▽
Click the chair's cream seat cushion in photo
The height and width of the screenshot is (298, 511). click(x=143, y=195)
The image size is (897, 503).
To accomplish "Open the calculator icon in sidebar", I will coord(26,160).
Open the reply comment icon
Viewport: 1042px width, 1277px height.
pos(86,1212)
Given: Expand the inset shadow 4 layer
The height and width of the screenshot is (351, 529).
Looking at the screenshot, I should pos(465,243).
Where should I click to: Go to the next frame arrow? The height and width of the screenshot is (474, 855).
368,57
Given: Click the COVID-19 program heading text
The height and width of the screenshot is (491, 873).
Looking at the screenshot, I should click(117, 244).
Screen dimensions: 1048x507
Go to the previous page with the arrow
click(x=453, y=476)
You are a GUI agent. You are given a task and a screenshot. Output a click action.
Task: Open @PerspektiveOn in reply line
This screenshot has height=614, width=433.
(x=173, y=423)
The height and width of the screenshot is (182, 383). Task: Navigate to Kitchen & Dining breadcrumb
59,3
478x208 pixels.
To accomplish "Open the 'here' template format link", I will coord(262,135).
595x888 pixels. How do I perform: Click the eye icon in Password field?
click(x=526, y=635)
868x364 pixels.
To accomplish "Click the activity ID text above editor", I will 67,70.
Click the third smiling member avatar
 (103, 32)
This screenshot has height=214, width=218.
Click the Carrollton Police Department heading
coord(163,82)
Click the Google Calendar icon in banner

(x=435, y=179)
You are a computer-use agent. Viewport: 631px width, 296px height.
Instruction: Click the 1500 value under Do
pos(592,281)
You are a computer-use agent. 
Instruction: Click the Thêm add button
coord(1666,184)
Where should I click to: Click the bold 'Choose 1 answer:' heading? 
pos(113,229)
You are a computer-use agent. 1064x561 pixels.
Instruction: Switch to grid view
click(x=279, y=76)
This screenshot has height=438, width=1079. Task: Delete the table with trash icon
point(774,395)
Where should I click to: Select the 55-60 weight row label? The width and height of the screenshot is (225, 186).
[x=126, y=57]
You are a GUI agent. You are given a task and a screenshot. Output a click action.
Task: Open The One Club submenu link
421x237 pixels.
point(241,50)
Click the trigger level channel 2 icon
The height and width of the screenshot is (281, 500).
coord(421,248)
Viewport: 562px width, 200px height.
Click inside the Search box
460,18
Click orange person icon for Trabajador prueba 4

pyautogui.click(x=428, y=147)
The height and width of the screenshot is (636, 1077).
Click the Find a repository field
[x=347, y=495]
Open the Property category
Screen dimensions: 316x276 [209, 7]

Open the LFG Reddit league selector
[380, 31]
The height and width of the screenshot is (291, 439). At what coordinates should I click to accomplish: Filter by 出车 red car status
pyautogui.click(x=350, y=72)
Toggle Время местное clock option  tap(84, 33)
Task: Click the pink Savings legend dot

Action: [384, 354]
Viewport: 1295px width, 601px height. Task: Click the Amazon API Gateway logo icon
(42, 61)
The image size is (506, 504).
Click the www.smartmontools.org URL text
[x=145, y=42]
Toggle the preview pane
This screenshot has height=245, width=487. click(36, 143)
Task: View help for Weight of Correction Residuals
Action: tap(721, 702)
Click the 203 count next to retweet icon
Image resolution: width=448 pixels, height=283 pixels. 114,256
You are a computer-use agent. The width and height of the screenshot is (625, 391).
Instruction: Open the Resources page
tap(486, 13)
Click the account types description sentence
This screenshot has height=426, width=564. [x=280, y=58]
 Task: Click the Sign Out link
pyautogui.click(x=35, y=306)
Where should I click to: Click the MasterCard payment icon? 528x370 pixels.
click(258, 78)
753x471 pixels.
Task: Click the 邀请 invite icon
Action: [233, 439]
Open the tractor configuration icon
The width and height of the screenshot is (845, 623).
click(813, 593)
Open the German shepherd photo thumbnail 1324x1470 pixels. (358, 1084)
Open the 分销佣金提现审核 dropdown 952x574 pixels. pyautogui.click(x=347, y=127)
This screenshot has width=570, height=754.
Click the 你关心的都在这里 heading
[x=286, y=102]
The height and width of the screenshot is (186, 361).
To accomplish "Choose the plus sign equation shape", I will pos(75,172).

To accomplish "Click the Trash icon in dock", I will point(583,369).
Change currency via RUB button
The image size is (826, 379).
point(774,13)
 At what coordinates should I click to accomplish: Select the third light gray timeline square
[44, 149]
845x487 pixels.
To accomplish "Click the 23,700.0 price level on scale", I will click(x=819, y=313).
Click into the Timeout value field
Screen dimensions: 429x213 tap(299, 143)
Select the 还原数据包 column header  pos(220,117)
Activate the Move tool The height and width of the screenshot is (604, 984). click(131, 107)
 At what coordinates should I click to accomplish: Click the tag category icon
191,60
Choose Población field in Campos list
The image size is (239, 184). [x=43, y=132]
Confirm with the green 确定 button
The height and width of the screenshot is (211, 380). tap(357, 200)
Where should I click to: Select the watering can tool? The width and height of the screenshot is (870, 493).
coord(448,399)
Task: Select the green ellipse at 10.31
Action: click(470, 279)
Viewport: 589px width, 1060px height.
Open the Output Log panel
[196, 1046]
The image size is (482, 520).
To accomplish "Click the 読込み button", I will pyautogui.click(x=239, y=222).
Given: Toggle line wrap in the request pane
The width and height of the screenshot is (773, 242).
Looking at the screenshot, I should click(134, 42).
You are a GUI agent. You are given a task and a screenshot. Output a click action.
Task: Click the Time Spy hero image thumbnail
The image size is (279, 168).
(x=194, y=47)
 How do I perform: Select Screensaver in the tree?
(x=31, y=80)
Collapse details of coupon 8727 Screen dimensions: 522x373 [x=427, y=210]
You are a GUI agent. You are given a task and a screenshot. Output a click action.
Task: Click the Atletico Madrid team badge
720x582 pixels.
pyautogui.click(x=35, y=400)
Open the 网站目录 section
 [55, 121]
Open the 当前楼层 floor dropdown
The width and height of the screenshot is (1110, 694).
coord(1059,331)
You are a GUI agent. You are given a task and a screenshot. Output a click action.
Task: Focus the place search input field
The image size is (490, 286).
△
▶ _Your task_: Reproduce each entry above without a single difference.

▶ _Output of the exercise_:
Click the chair's cream seat cushion in photo
The height and width of the screenshot is (298, 511). click(x=143, y=195)
The image size is (897, 503).
To accomplish "Open the calculator icon in sidebar", I will coord(26,160).
Open the reply comment icon
Viewport: 1042px width, 1277px height.
pos(86,1212)
Given: Expand the inset shadow 4 layer
The height and width of the screenshot is (351, 529).
Looking at the screenshot, I should pos(465,243).
Where should I click to: Go to the next frame arrow? The height and width of the screenshot is (474, 855).
368,57
Given: Click the COVID-19 program heading text
The height and width of the screenshot is (491, 873).
Looking at the screenshot, I should click(117, 244).
Screen dimensions: 1048x507
Go to the previous page with the arrow
click(x=453, y=476)
You are a GUI agent. You are given a task and a screenshot. Output a click action.
Task: Open @PerspektiveOn in reply line
This screenshot has height=614, width=433.
(x=173, y=423)
The height and width of the screenshot is (182, 383). Task: Navigate to Kitchen & Dining breadcrumb
59,3
478x208 pixels.
To accomplish "Open the 'here' template format link", I will coord(262,135).
595x888 pixels. How do I perform: Click the eye icon in Password field?
click(x=526, y=635)
868x364 pixels.
To accomplish "Click the activity ID text above editor", I will 67,70.
Click the third smiling member avatar
 (103, 32)
This screenshot has height=214, width=218.
Click the Carrollton Police Department heading
coord(163,82)
Click the Google Calendar icon in banner

(x=435, y=179)
You are a computer-use agent. Viewport: 631px width, 296px height.
Instruction: Click the 1500 value under Do
pos(592,281)
You are a computer-use agent. 
Instruction: Click the Thêm add button
coord(1666,184)
Where should I click to: Click the bold 'Choose 1 answer:' heading? 
pos(113,229)
You are a computer-use agent. 1064x561 pixels.
Instruction: Switch to grid view
click(x=279, y=76)
This screenshot has height=438, width=1079. Task: Delete the table with trash icon
point(774,395)
Where should I click to: Select the 55-60 weight row label? The width and height of the screenshot is (225, 186).
[x=126, y=57]
You are a GUI agent. You are given a task and a screenshot. Output a click action.
Task: Open The One Club submenu link
421x237 pixels.
point(241,50)
Click the trigger level channel 2 icon
The height and width of the screenshot is (281, 500).
coord(421,248)
Viewport: 562px width, 200px height.
Click inside the Search box
460,18
Click orange person icon for Trabajador prueba 4

pyautogui.click(x=428, y=147)
The height and width of the screenshot is (636, 1077).
Click the Find a repository field
[x=347, y=495]
Open the Property category
Screen dimensions: 316x276 [209, 7]

Open the LFG Reddit league selector
[380, 31]
The height and width of the screenshot is (291, 439). At what coordinates should I click to accomplish: Filter by 出车 red car status
pyautogui.click(x=350, y=72)
Toggle Время местное clock option  tap(84, 33)
Task: Click the pink Savings legend dot

Action: [384, 354]
Viewport: 1295px width, 601px height. Task: Click the Amazon API Gateway logo icon
(42, 61)
The image size is (506, 504).
Click the www.smartmontools.org URL text
[x=145, y=42]
Toggle the preview pane
This screenshot has height=245, width=487. click(36, 143)
Task: View help for Weight of Correction Residuals
Action: tap(721, 702)
Click the 203 count next to retweet icon
Image resolution: width=448 pixels, height=283 pixels. 114,256
You are a computer-use agent. The width and height of the screenshot is (625, 391).
Instruction: Open the Resources page
tap(486, 13)
Click the account types description sentence
This screenshot has height=426, width=564. [x=280, y=58]
 Task: Click the Sign Out link
pyautogui.click(x=35, y=306)
Where should I click to: Click the MasterCard payment icon? 528x370 pixels.
click(258, 78)
753x471 pixels.
Task: Click the 邀请 invite icon
Action: [233, 439]
Open the tractor configuration icon
The width and height of the screenshot is (845, 623).
click(813, 593)
Open the German shepherd photo thumbnail 1324x1470 pixels. (358, 1084)
Open the 分销佣金提现审核 dropdown 952x574 pixels. pyautogui.click(x=347, y=127)
This screenshot has width=570, height=754.
Click the 你关心的都在这里 heading
[x=286, y=102]
The height and width of the screenshot is (186, 361).
To accomplish "Choose the plus sign equation shape", I will pos(75,172).

To accomplish "Click the Trash icon in dock", I will point(583,369).
Change currency via RUB button
The image size is (826, 379).
point(774,13)
 At what coordinates should I click to accomplish: Select the third light gray timeline square
[44, 149]
845x487 pixels.
To accomplish "Click the 23,700.0 price level on scale", I will click(x=819, y=313).
Click into the Timeout value field
Screen dimensions: 429x213 tap(299, 143)
Select the 还原数据包 column header  pos(220,117)
Activate the Move tool The height and width of the screenshot is (604, 984). click(131, 107)
 At what coordinates should I click to accomplish: Click the tag category icon
191,60
Choose Población field in Campos list
The image size is (239, 184). [x=43, y=132]
Confirm with the green 确定 button
The height and width of the screenshot is (211, 380). tap(357, 200)
Where should I click to: Select the watering can tool? The width and height of the screenshot is (870, 493).
coord(448,399)
Task: Select the green ellipse at 10.31
Action: click(470, 279)
Viewport: 589px width, 1060px height.
Open the Output Log panel
[196, 1046]
The image size is (482, 520).
To accomplish "Click the 読込み button", I will pyautogui.click(x=239, y=222).
Given: Toggle line wrap in the request pane
The width and height of the screenshot is (773, 242).
Looking at the screenshot, I should click(134, 42).
You are a GUI agent. You are given a task and a screenshot. Output a click action.
Task: Click the Time Spy hero image thumbnail
The image size is (279, 168).
(x=194, y=47)
 How do I perform: Select Screensaver in the tree?
(x=31, y=80)
Collapse details of coupon 8727 Screen dimensions: 522x373 [x=427, y=210]
You are a GUI agent. You are given a task and a screenshot. Output a click action.
Task: Click the Atletico Madrid team badge
720x582 pixels.
pyautogui.click(x=35, y=400)
Open the 网站目录 section
 [55, 121]
Open the 当前楼层 floor dropdown
The width and height of the screenshot is (1110, 694).
coord(1059,331)
You are a GUI agent. You are given a task and a screenshot. Output a click action.
Task: Focus the place search input field
The image size is (490, 286).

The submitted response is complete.